We attend a rehearsal of a A.R.
Gurney's two-character play, Love Letters.
Then a visit to the former campus of the Laconia State School with some people who once lived and work there.
And we meet Paul Barter of Belmont, a man with a collection of printing presses any museum would be proud of.
Hi, I'm Fritz Wetherbee, and this is New Hampshire Crossroads.
Theme Music New Hampshire Crossroads is underwritten in part by First NH Bank, serving the financial needs of individuals, corporations, and local governments throughout New Hampshire.
Clarion Somerset Hotel and Apartments of Nashua, New Hampshire, where we make living fun.
And Blue Cross Blue Shield of New Hampshire.
For over 50 years, dedicated to providing quality health benefit protection programs for employers, employees and individuals.
What better place to be on Saint Valentine's Day than in a candy store?
We are in Harbor Treats Chocolates here in downtown Portsmouth and they are all decorated up for Saint Valentine's Day.
And our first story on Crossroads is a sort of valentine.
The Seacoast Repertory Company is mounting a production of A.R.
Gurney's Love Letters, a play about love and life.
And for this production, they are bringing in some very special acting talent.
Tony Award-winning actor John Rubinstein will be here to recreate the part that he introduced on Broadway, along with his wife, Jane Lanier.
They will be here for five performances, and for three performances, there is a special New Hampshire cast.
And what makes this cast so special?
Well, Crossroads producer James Gilmore stopped by rehearsals to find out.
You may remember John Rubinstein from such Broadway productions as Pippin and Children of a Lesser God.
On television, he appeared in the series Crazy Like a Fox with Jack Ward.
Well, now he shares the stage in Portsmouth with none other than Fritz Wetherbee.
Our Fritz Wetherbee of New Hampshire Crossroads.
Could I have your name, please?
(laughter) Fred Minot Wetherbee II.
How is it that you got involved in Love Letters?
Well, Roy gave me a call and said that he was doing this and would I be interested in doing it?
And I said, yeah, because it's a relatively simple play.
There's not a lot of memorization.
And it’d give me a chance to do something that I haven't done before.
That's a probably about exactly right for the scripts, except that you won't be holding them.
So if you could imagine.
Roy Rogosin is founder and artistic director of the Seacoast Repertory Theater.

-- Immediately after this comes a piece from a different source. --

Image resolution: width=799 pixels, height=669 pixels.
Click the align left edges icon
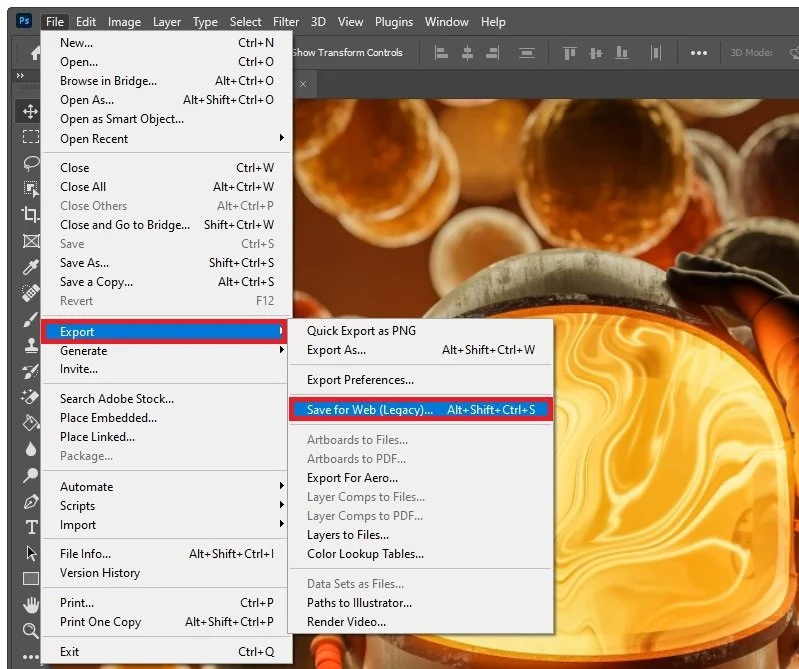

Well, I think any, any beautiful love story is a story about a relationship and certainly Love Letters is a story about a relationship.
And what is very special about it is that it traces that relationship from the time these two lovers are literally children all the way up until the very, very end when they are very, very mature.
So it has, a kind of a kaleidoscopic effect on the audience in terms of seeing fragments of these two lives as they come together and separate and come together and separate over a long period of time.
Andrew Makepeace III accepts with pleasure the kind invitation of Mr.
and Mrs.
Gilbert Channing Gardner for a birthday party in honor of their daughter, Melissa, on April 19th, 1937, at half past three o’clock.
Dear Andy, thank you for the birthday present.
I have a lot of Oz books, but not The Lost Princess of Oz.
What made you give me that one?
Sincerely yours, Melissa.
I'm answering your letter about the book.
When you came into second grade with that stuck up nurse, you looked like a lost princess.
I don't believe what you wrote.
I think my mother told your mother to get that book.
I like the pictures more than the words.
Now let's stop writing letters.
I will make my L's taller than my D’s.
I will close up my A's and my O's.
I will try to make longer P’s.
Pass it on.
You're funny.
Will you be my valentine?
Were you the one who sent me a valentine saying, will you be my Valentine?
Yes, I sent it.
Then I will be, unless I have to kiss you.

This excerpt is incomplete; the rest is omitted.